Job :: In the swimming article, rewrite the part that opens with "Site icon R-bloggers" and closes with "library(SwimmeR)", putting "Land of Lincoln" in place of "Prairie State".

Provided text ::
..............................

Site icon R-bloggers

High School Swimming State-Off Tournament Florida (3) vs. Illinois (6)

[This article was first published on Swimming + Data Science, and kindly contributed to R-bloggers]. (You can report issue about the content on this page here)
Want to share your content on R-bloggers? click here if you have a blog, or here if you don't.
  • This week in the High School Swimming State-Off Tournament we have the third seeded Sunshine State, Florida (3) taking on the sixth seeded Illinois (6) aka the Prairie State.

    library(SwimmeR)
    library(dplyr)
    library(stringr)
    library(purrr)
    library(flextable)

    Florida Results

    Florida has a nice results repository, with Hy-Tek real-time results. This will then be similar to last week when we first scraped a Hy-Tek real-time results page. This time though we’re going to scrape four, one for each of Florida’s four divisions.

    base_4A <- "https://www.fhsaa.org/sites/default/files/orig_uploads/sports/swimming-diving/archives/2019-20/state/4A/191115F0"
    
    base_3A <- "https://www.fhsaa.org/sites/default/files/orig_uploads/sports/swimming-diving/archives/2019-20/state/3A/191116F0"
    
    base_2A <- "https://www.fhsaa.org/sites/default/files/orig_uploads/sports/swimming-diving/archives/2019-20/state/191108F0"

..............................

Given information ::
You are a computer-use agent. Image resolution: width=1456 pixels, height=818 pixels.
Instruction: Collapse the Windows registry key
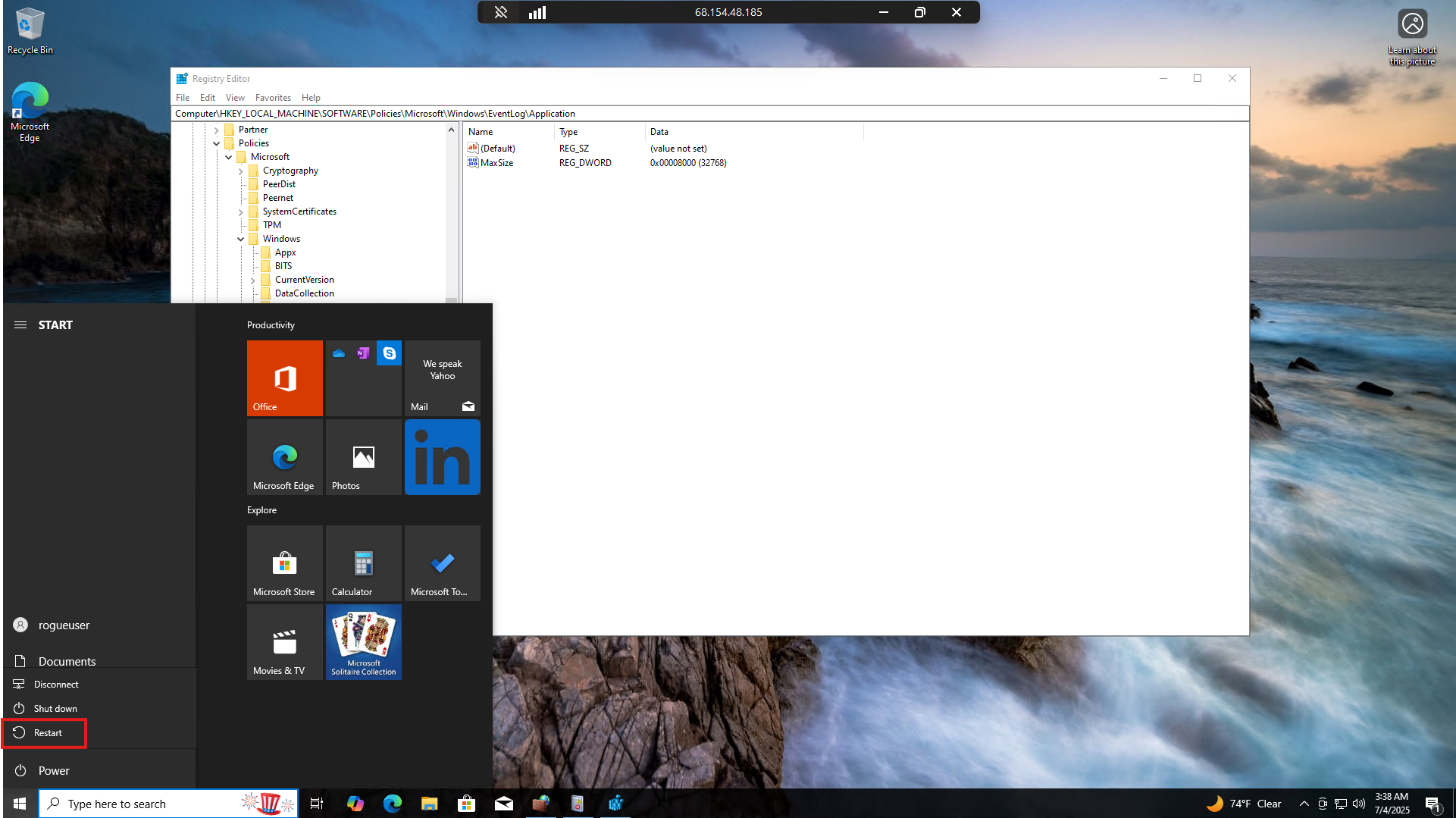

..............................

Worked solution ::
Site icon R-bloggers

High School Swimming State-Off Tournament Florida (3) vs. Illinois (6)

[This article was first published on Swimming + Data Science, and kindly contributed to R-bloggers]. (You can report issue about the content on this page here)
Want to share your content on R-bloggers? click here if you have a blog, or here if you don't.
  • This week in the High School Swimming State-Off Tournament we have the third seeded Sunshine State, Florida (3) taking on the sixth seeded Illinois (6) aka the Land of Lincoln.

    library(SwimmeR)